Appearance
Observe the gestalt or overall appearance of the patient: whether they appear older or younger than the stated age, the presence of unique physical attributes (prosthetic leg), grooming and neatness, if s/he appears depressed or anxious, and apparent state of health (ill appearing).
Attitude
Observe the patient's attitudes, both exhibited, and expressed during the interview (particularly for cooperativeness). Other attitudes include angry, guarded, suspicious, attentive, seductive, playful, and obsequious.
Activity
Note the patient's motor activity: increased (hyperactivity, agitation), decreased, catatonic, and abnormal movements (tics, tremors). One also asks the patient to draw a simple figure, such as a clock set at a specific time or a square inside a circle, to assess visual–motor integrity.
Mood
Determine, primarily by inquiry, the patient's sustained, day-in and day-out, emotional feeling, for example, sad, happy, anxious, angry, depressed, detached, and irritable.
Affect
Primarily by observation note how the patient expresses her/his immediate emotional state. Is the patient fully and appropriately responsive to stimuli and circumstances or, are her or his responses flat or blunted (dulled emotional responsiveness), inappropriate (laughing when most would be serious), anhedonic (no enjoyment of anything), or labile? To combine mood and affect, the clinician might say, “The patient's mood was depressed and the affect blunted.”
Speech
Observe the following speech characteristics: normal, slowed, reduced, increased, pressured, mute, dysarthria, punning, rhyming.
Language
Observe the patient's use of language for the following characteristics: bizarre, distracting, colorful, word salad (incoherent mix of words and phrases seen in psychotic states), circumstantial, tangential, loosening of associations (connections that are difficult to follow), and neologisms (coining new words).
Thought content
Determine the presence or absence, via the patient's speech and language, of the following features of the patient's thought content: logical, incoherent, derailment, poverty of content, obsessive, delusional, paranoid. The clinician also notes the content of the thought, describing any delusions in detail.
Perceptions
About abnormal perceptions, typically hallucinations that may be visual, auditory, olfactory, or tactile. Hallucinations are abnormal sensory perceptions in the absence of a stimulus (voices coming from a picture on the wall) while illusions are misinterpretations of stimuli (belief that the doorbell ringing is someone speaking). Depersonalization is the perception that one's body is strange and unreal, as though apart from the patient. Derealization is a similar perception of unreality and estrangement of objects in the environment.
Judgment and insight
Determine if the patient is realistic or unrealistic about her or his problem and other issues. An apparent obliviousness of a serious problem is called “la belle indifference.”
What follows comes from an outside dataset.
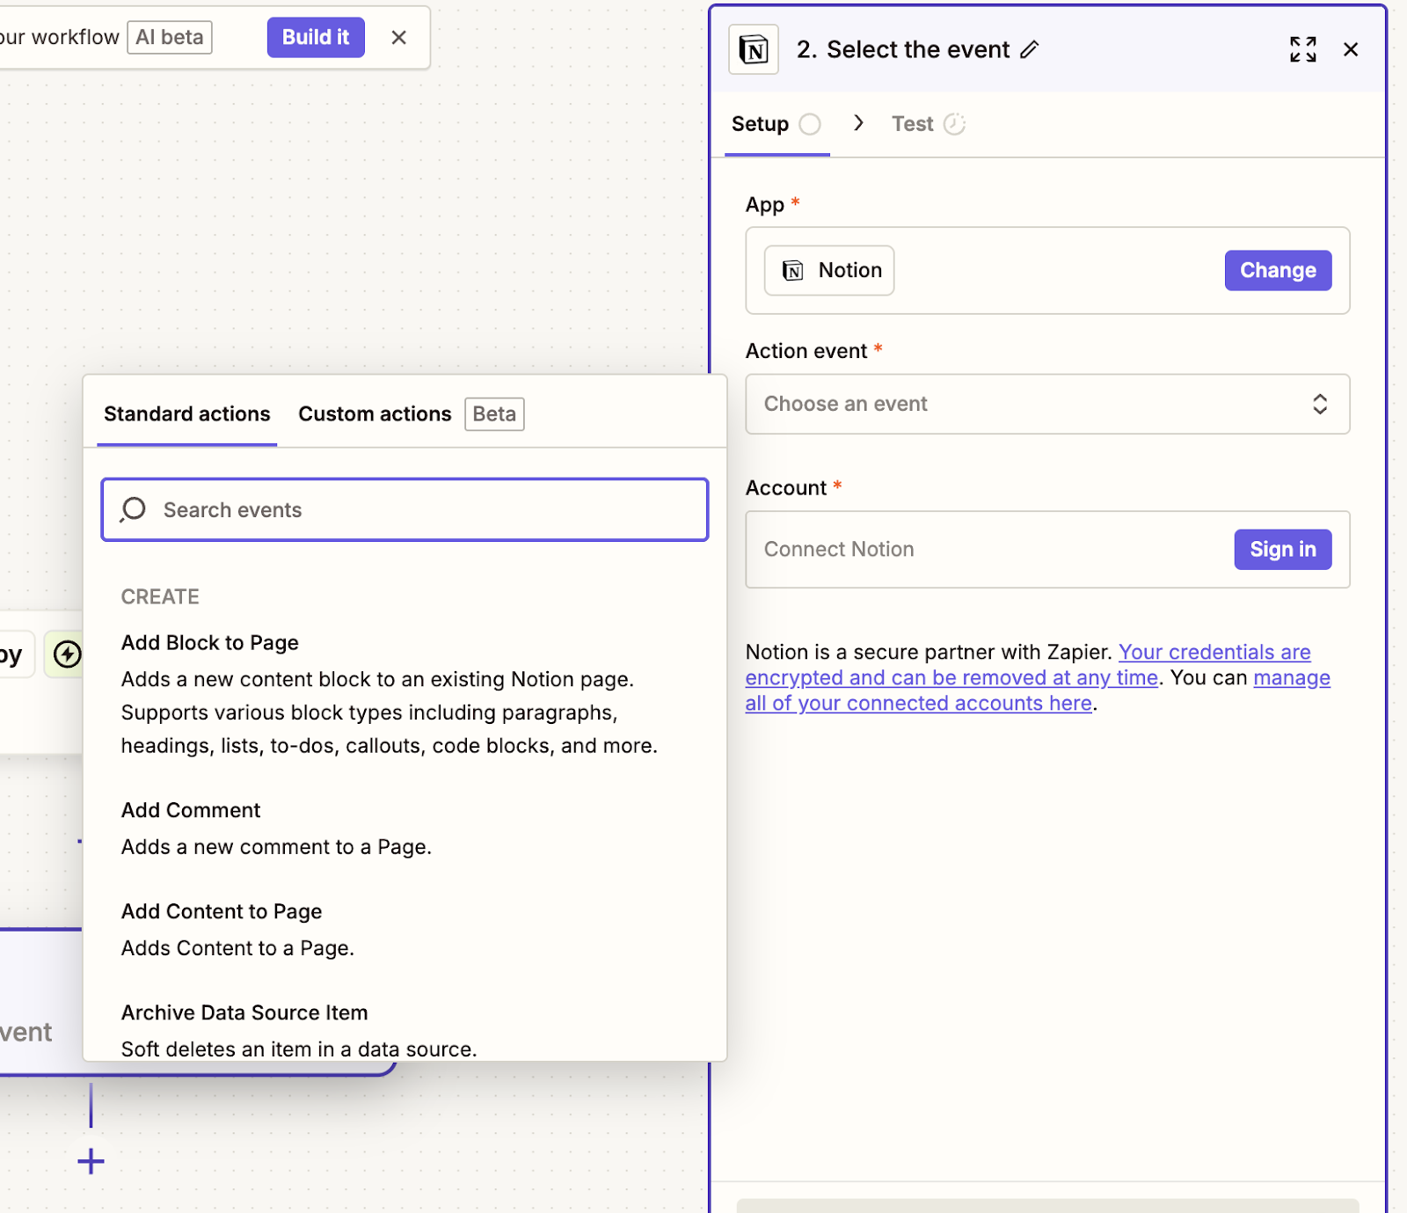The height and width of the screenshot is (1213, 1407).
Task: Switch to the Custom actions tab
Action: 375,414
Neuropsychiatric evaluation
Observe the patient's level of consciousness, for example, comatose, stuporous, drowsy, alert, hyperalert.
Carefully investigate attention and concentration by asking the patient to repeat a series of from three to eight digits (e.g., repeat the following: 8–1-6–3-9); having them subtract from 100 by 7 and continuing doing so with each answer, so-called “serial 7s” (e.g., 100 – 7 = 93; 93 – 7 = 86; and so on); spelling ...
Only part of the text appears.